みやぎ県南中核病院で、実際にどのようなタイミングで疼痛治療が行われているかを調べたデータがある。同病院で化学療法と疼痛治療の両方を受けた患者さんを対象に、それぞれの治療が行われた時期を調査したのだ(図3、4)。

[図3 疼痛緩和と化学療法の併用分類方法]

図3 疼痛緩和と化学療法の併用分類方法

分類 詳細
A-1 化学療法終了後、終末期にオピオイド導入
A-2 化学療法終了間際に、終末期にオピオイド導入。わずかに重なる
B-1 化学療法施行開始後、オピオイド導入。化学療法とオピオイドの並行ケア
B-2 オピオイド導入後、化学療法施行を開始。化学療法とオピオイドの並行ケア
その他 化学療法実施が1回のみ、がん性疼痛治療終了後化学療法施行、がん性疼痛治療がほとんどなされていない、等のケースはその他に分類;

[図4 疼痛緩和と化学療法の併用時期分類]
図4 疼痛緩和と化学療法の併用時期分類

「その結果、50パーセントの患者さんが、化学療法と疼痛治療を並行して行っていることが分かりました。化学療法を行う時点で、すでに痛みを抱えている患者さんは実はたくさんいるのです。そういう患者さんに適切な疼痛治療を行うことは、がんの治療にも大きな成果をもたらすことになります」
----
提示文の「[図4 疼痛緩和と化学療法の併用時期分類]」を含む語で始まり「果をもたらすことになります」」で終わる部分を、「疼痛治療」を「痛みの治療」に置き換えて書き直してください。 記録は提示文と関係ありません。

入力データ –
----
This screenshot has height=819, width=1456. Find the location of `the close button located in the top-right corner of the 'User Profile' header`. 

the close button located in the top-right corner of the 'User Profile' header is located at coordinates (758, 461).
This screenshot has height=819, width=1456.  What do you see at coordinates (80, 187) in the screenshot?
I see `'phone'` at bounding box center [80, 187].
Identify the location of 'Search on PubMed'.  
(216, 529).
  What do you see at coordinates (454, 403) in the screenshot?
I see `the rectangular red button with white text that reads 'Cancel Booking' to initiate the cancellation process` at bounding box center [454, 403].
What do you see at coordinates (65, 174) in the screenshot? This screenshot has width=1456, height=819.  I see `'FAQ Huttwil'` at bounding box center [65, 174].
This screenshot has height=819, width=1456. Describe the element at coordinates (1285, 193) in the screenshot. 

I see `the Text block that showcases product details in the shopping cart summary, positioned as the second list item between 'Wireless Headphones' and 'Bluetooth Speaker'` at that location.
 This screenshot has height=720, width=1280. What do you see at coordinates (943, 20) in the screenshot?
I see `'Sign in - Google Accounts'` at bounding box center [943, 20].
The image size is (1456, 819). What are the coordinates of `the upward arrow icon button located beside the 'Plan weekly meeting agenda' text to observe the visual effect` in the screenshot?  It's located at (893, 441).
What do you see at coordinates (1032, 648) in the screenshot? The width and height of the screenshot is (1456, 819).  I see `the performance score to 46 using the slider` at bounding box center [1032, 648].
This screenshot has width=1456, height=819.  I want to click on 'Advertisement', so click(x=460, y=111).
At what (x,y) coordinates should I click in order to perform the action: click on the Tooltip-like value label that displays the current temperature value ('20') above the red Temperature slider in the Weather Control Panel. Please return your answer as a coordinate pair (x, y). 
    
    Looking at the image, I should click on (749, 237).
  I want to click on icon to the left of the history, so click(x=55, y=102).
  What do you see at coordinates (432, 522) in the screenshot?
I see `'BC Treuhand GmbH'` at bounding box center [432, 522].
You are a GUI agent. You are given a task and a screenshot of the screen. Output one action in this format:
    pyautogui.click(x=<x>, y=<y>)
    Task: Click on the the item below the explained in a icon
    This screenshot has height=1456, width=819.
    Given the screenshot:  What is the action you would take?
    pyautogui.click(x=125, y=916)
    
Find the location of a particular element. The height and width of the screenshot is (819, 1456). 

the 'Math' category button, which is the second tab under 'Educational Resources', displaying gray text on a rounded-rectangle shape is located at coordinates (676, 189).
----
解答 –
[図4 疼痛緩和と化学療法の併用時期分類]
図4 疼痛緩和と化学療法の併用時期分類

「その結果、50パーセントの患者さんが、化学療法と痛みの治療を並行して行っていることが分かりました。化学療法を行う時点で、すでに痛みを抱えている患者さんは実はたくさんいるのです。そういう患者さんに適切な痛みの治療を行うことは、がんの治療にも大きな成果をもたらすことになります」